• **AIM OF THE TASK**:
Restate exactly the lines below, from the one containing "This screenshot has width=1024, height=429." through the final line, and leave out the pictures.

• **DATASET RECORDS**:
※ ※ ※

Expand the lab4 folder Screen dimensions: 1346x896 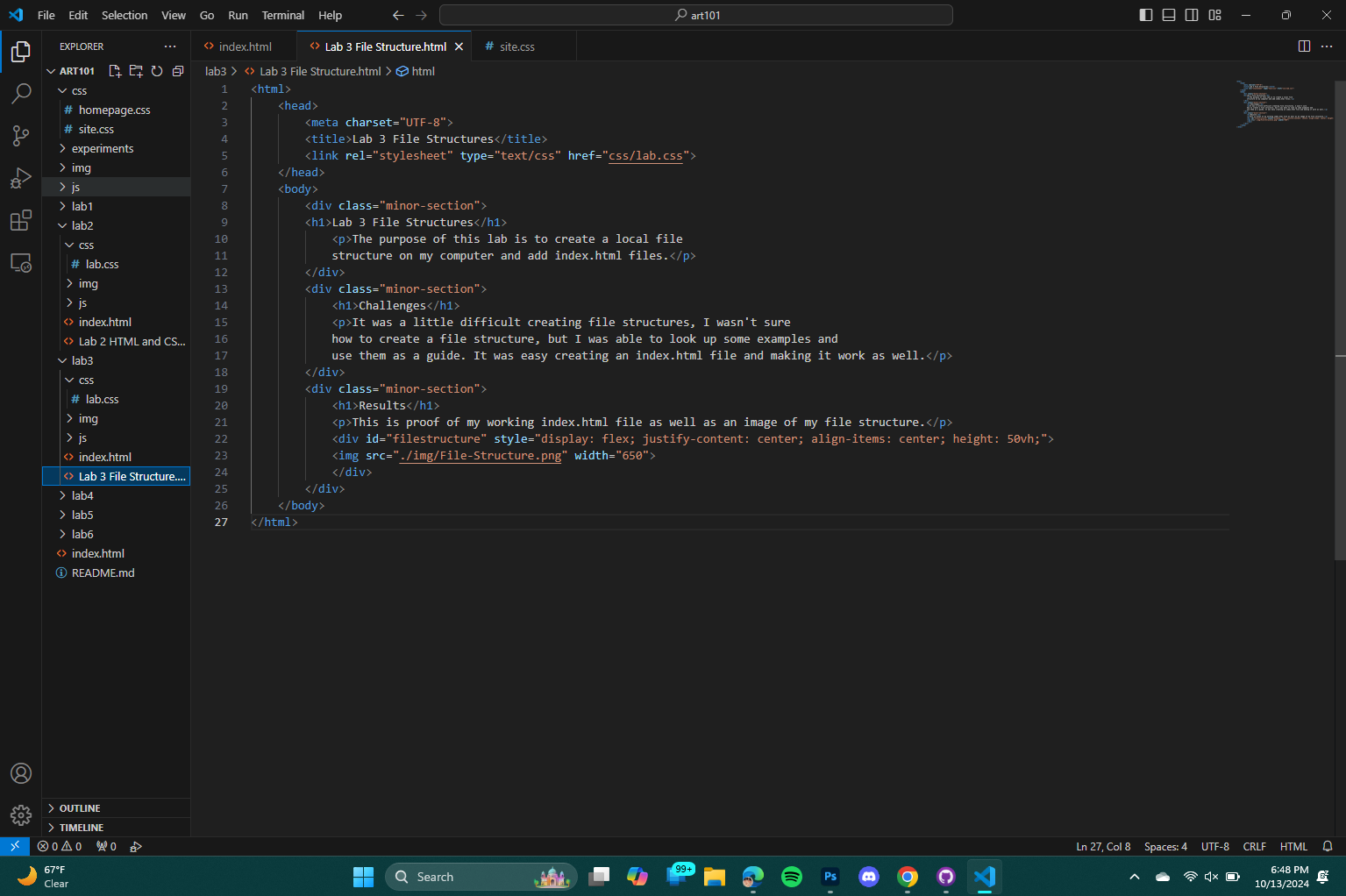tap(82, 495)
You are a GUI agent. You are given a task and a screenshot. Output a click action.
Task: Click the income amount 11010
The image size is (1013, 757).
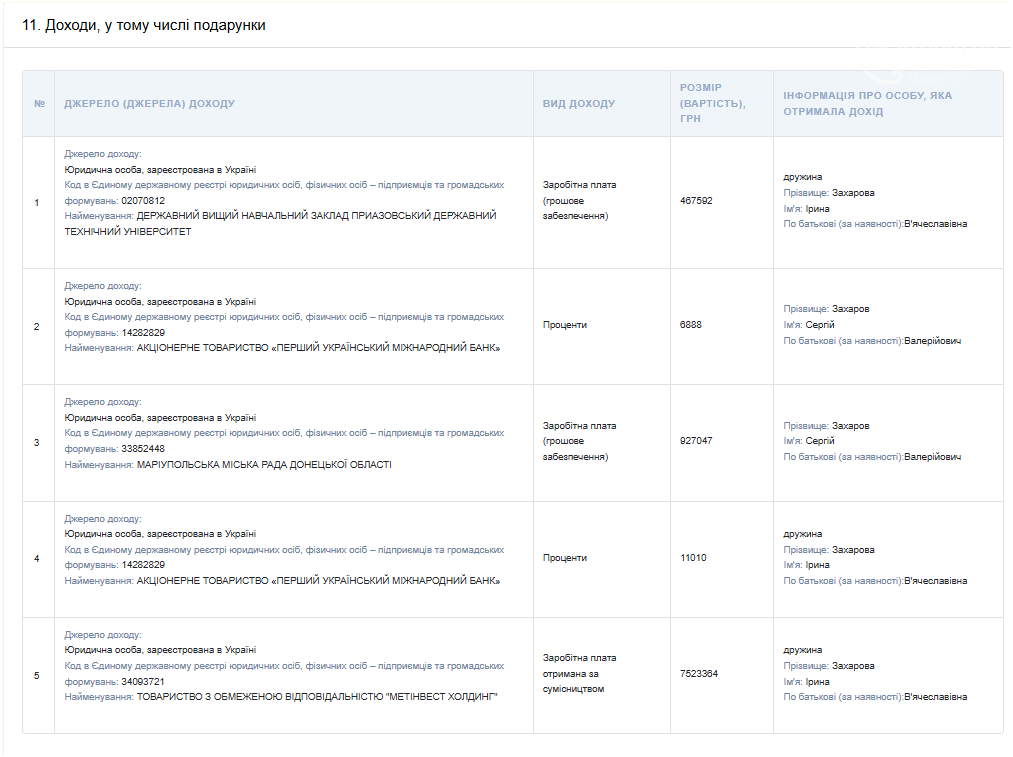(693, 558)
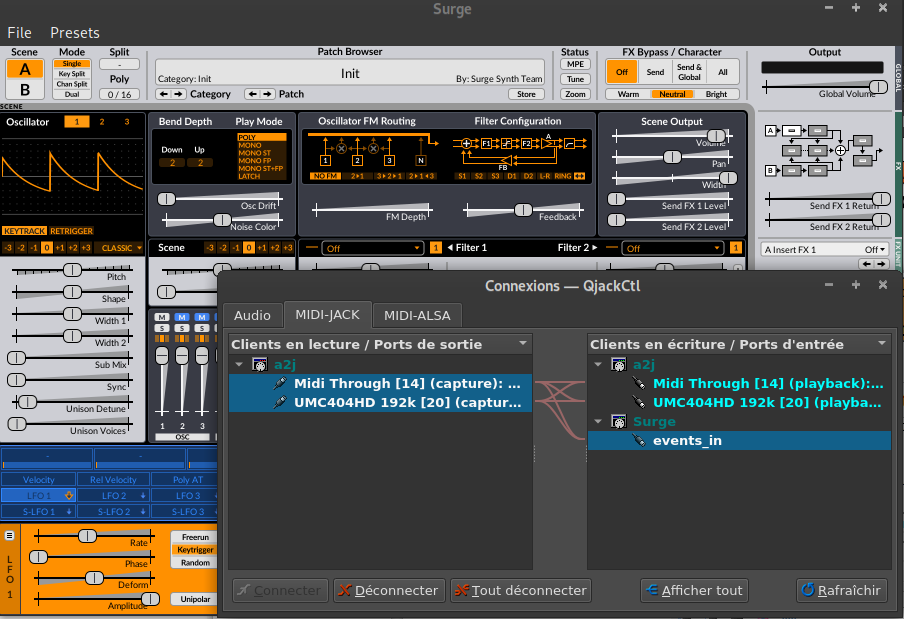
Task: Collapse the Surge client tree node
Action: tap(596, 422)
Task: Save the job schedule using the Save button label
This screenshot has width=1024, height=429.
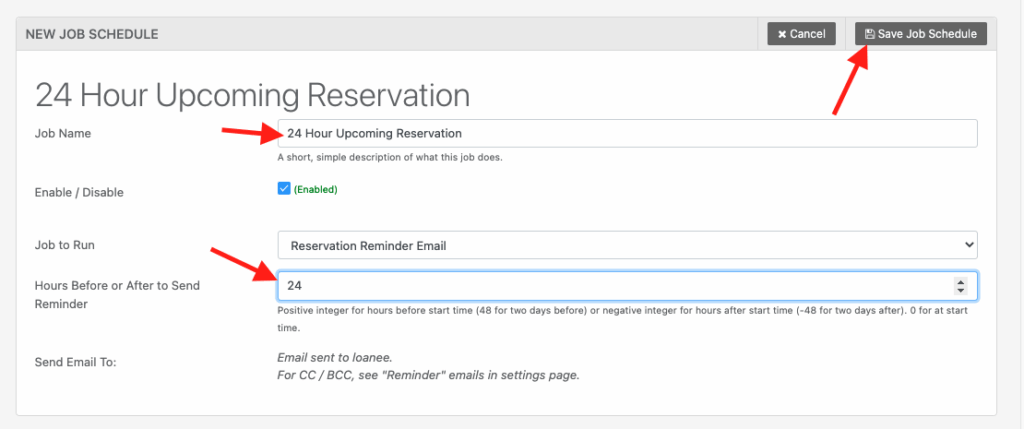Action: tap(926, 34)
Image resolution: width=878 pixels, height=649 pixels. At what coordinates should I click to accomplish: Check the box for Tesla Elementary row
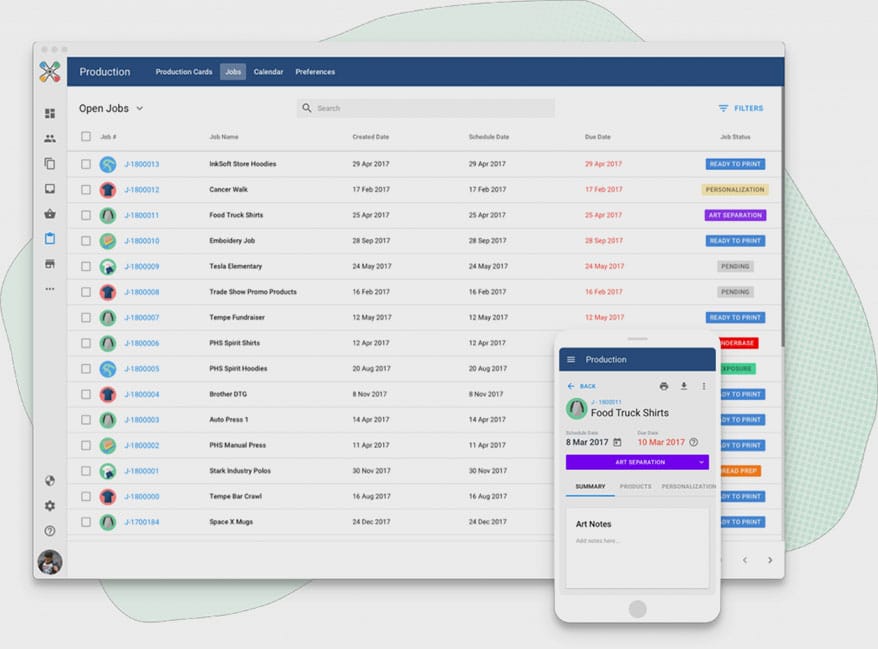click(86, 267)
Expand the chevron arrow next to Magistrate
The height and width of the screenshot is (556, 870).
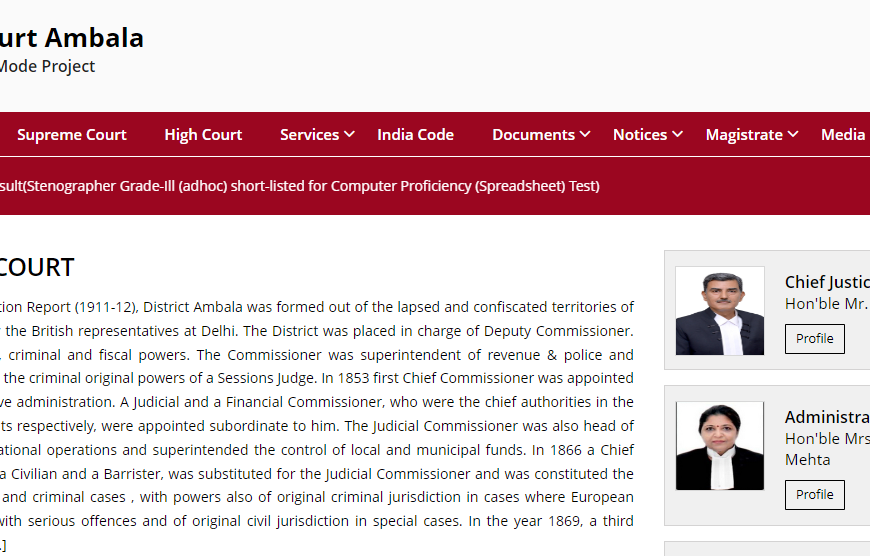793,134
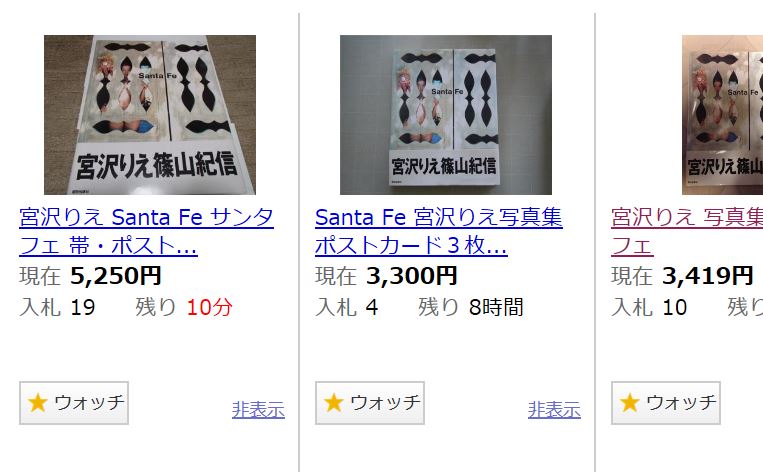
Task: Click the bid count 入札 19
Action: pyautogui.click(x=57, y=308)
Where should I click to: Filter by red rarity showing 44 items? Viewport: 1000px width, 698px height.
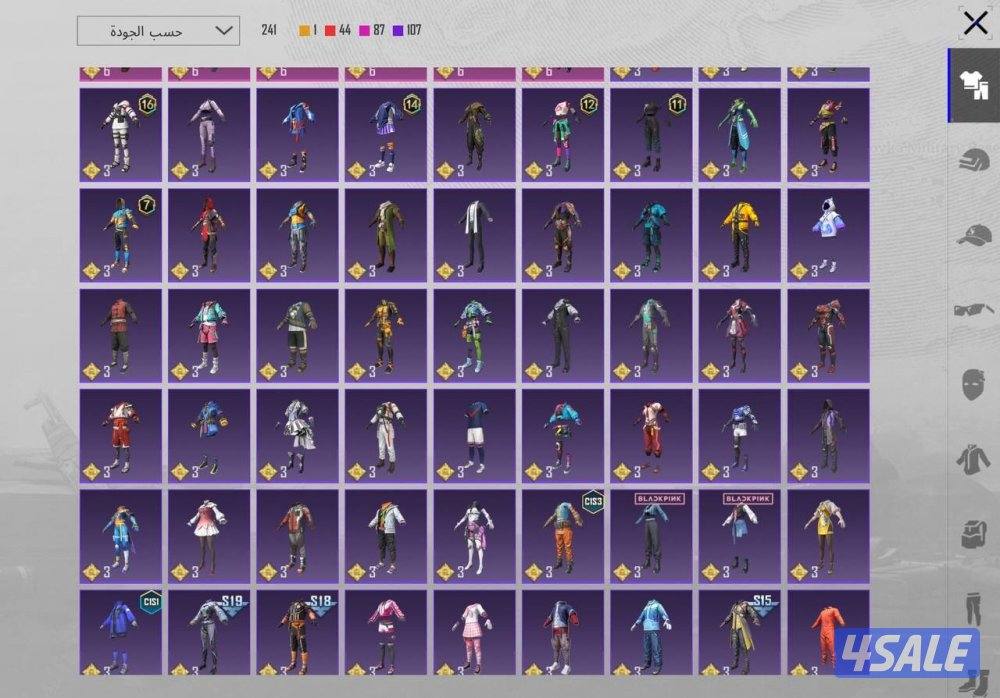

※ ※ ※

• **RESPONSE BELOW**:
This screenshot has width=1024, height=429.
Action: tap(926, 34)
Image resolution: width=878 pixels, height=649 pixels. At what coordinates should I click to accomplish: Check the box for Tesla Elementary row
click(86, 267)
Expand the chevron arrow next to Magistrate
The height and width of the screenshot is (556, 870).
793,134
Task: Click the bid count 入札 19
Action: pyautogui.click(x=57, y=308)
Where should I click to: Filter by red rarity showing 44 items? Viewport: 1000px width, 698px height.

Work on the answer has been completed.